Work to be completed:
Please transcribe the material below word for word, leaving the pictures out of your answer.

(Data drawn from a collection)
-----
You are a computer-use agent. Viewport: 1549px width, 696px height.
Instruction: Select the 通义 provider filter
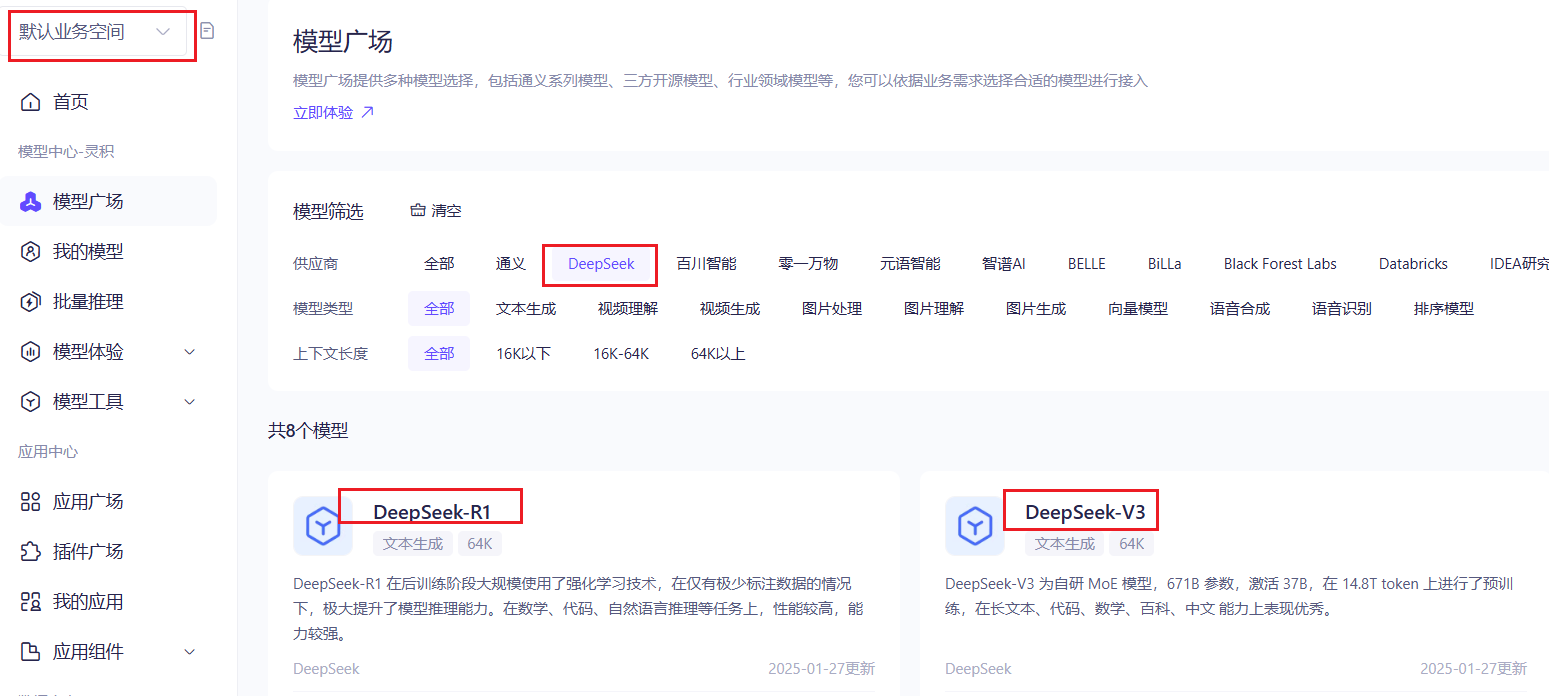point(510,264)
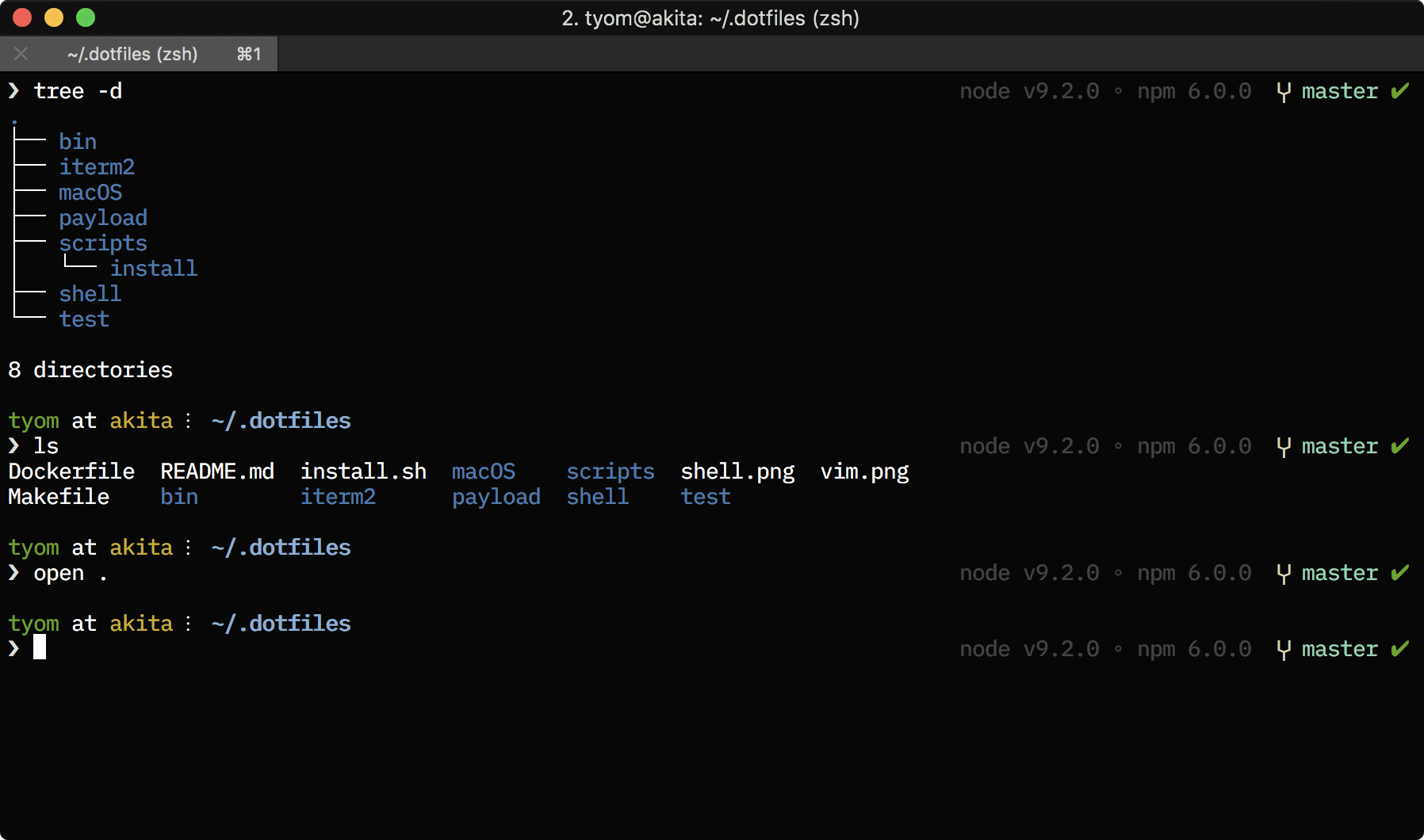Close the dotfiles tab with its X

(21, 54)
-----
Correct output:
You are a computer-use agent. Viewport: 1549px width, 696px height.
Instruction: Select the 通义 provider filter
point(510,264)
Close the dotfiles tab with its X

(21, 54)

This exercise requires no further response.